Most importantly is to define the deliverable and type of model needed for the project. This can start at the basic architectural model using generic library items to, well , anything goes but most of our clients want dimensionally correct space and then they apply the material and details they need as that is what they want to control.
We are now accepting people and firms into our public beta that starts January 2010, if you have any interest please feel free to contact us at email@example.com and put beta in the subject line.
No the two do not have anything to do with each other but just describing my day. It started to get on the road early to get to a site an hour away where we are creating a Revit model of an existing building. The building has 5 structures inter-joined over the years with the oldest dating to 1761 and the youngest being a large addition in 1984. Multiple construction methods, floor levels, etc. make it a challenge but utilizing our PPLT (Point to Point Laser Technology) made the base model creation pretty quick, considering. I then realized I signed myself up for two engagements, one was the Boston Revit User Group meetup hosted by Shepley Bullfinch and the other other was a Tech Tuesday hosted at Microsoft’s NERD (New England Research Development) Center, clever, no?
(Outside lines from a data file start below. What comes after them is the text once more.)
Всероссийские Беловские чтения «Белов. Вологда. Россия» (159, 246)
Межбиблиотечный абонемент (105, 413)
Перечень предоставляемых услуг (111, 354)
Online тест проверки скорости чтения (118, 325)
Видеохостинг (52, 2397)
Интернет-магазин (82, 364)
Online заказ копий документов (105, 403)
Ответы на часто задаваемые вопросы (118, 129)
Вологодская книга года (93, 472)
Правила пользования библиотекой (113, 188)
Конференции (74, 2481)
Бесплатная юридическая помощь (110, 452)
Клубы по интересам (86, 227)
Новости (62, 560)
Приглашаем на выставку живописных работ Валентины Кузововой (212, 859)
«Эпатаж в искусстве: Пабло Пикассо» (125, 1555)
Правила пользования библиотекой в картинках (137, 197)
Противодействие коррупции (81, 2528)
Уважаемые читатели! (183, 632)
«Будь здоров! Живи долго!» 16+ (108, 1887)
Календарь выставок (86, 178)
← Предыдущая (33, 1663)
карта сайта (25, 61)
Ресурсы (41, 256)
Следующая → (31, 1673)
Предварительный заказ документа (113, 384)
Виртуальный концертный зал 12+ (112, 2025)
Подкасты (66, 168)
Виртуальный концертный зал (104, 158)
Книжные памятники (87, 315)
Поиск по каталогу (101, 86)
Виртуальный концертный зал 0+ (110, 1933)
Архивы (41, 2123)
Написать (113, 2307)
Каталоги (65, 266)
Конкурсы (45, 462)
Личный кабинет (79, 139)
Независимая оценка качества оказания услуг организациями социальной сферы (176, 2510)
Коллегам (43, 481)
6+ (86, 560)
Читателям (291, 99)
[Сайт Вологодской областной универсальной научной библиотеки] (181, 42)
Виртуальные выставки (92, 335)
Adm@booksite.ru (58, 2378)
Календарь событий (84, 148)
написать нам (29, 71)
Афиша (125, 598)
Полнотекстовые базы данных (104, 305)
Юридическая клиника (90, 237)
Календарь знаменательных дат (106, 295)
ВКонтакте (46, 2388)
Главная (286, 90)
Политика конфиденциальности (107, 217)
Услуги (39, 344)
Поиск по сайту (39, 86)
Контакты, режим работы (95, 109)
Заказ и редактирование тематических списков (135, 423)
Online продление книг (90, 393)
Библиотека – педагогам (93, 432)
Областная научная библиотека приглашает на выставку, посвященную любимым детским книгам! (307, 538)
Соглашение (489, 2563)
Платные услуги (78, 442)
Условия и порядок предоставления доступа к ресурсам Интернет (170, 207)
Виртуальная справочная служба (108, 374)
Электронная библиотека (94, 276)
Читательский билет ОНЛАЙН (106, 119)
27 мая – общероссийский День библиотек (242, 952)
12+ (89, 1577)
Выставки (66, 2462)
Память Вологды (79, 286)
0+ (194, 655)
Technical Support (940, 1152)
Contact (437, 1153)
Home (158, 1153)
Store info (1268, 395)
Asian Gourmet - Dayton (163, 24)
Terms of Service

I was impressed with the meetup group because you had a large amount of people from different companies and disciplines discussing Revit and best practices. While I was only able to stay for one of three presentations everyone was open in discussing the project and how they went about it, how to set up projects for programming and even rendering tips were coming out of the audience. I think any environment where people are freely sharing ideas a great place, and it seems Revit and BIM requires this kind of collaboration and it was refreshing. I then hustled across the river to Cambridge and the NERD center to see what was up, collect my free drink ticket and take part of the free pizza. Harmonix was there and had set up Rock Band- Beatles on the main part of the floor which was being displayed on a huge screen, I would recommend playing rock band in this format if you can swing it. Lively crew and I saw some gray beards walking around which I believe were some of the original engineers at BBN.
Also found out the first project from GSA award should be out by Friday. I feel fortunate to be part of the team that won one of the awards but its going to be interesting to see how the multi-disciplinary jigsaw puzzle is going to be put together. And got a call from Australia, at my house, from a person about PointKnown, the pencil scratched note from my wife mentioned ‘distribution.’ Saddle up.